◆ Exercise prompt
Reproduce exactly only the lines from the line that holds "Instruction: Click the" to the line that holds "This screenshot has", inclusive, in the listing below, and please leave out every picture.

◆ Exercise material
_____
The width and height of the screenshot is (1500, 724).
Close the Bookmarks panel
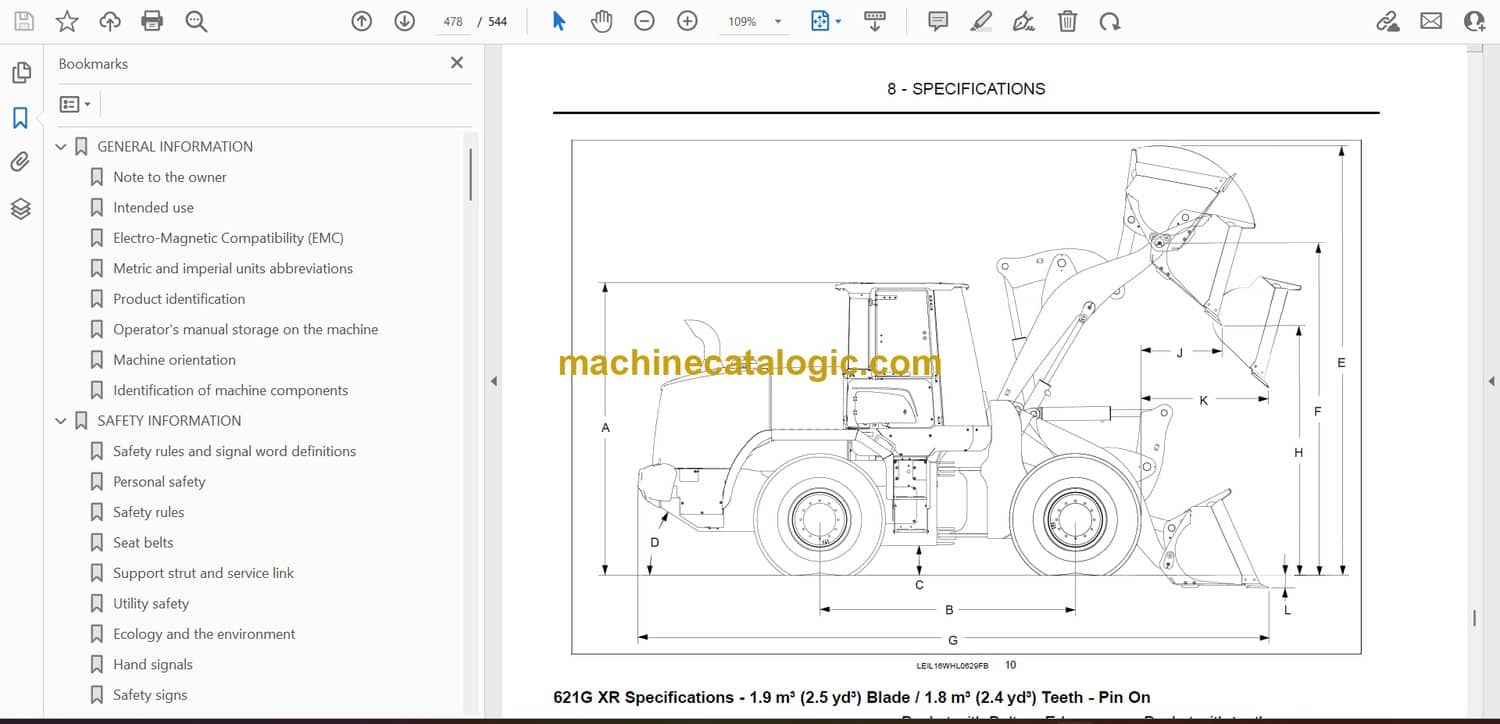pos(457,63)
_____
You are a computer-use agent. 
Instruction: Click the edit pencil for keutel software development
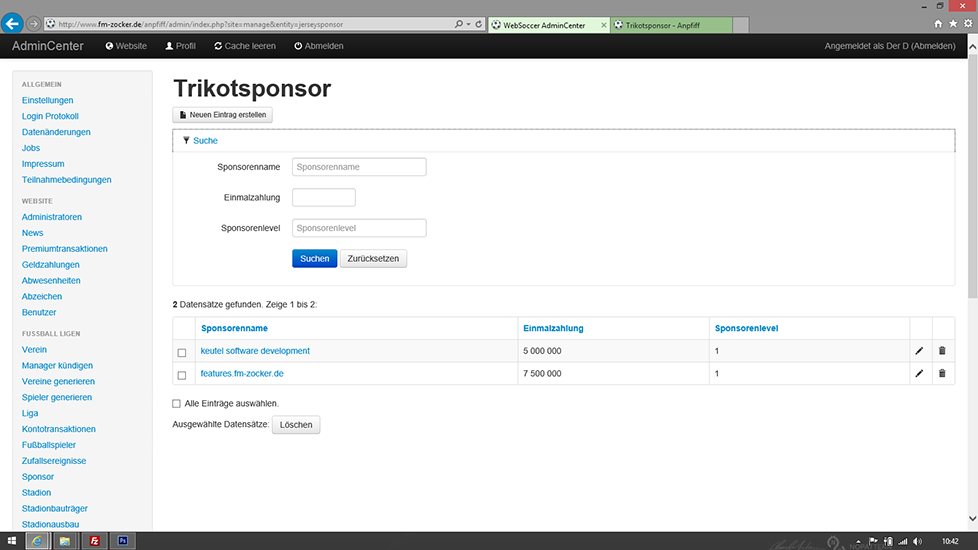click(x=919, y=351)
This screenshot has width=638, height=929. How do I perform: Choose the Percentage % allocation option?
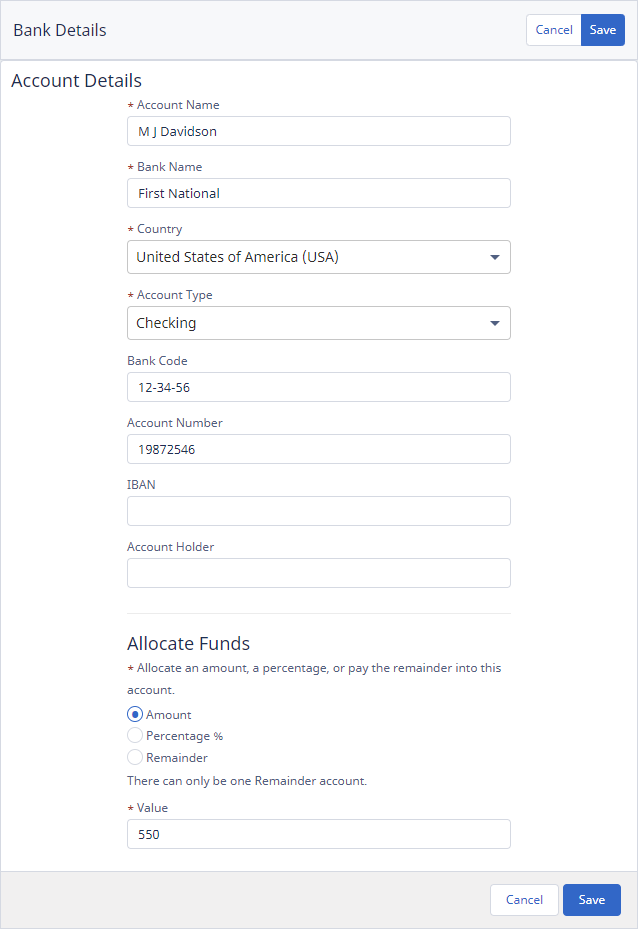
_____
◆ Solution to the exercise
Instruction: Click the edit pencil for keutel software development
click(x=919, y=351)
This screenshot has width=638, height=929. How do I perform: Choose the Percentage % allocation option?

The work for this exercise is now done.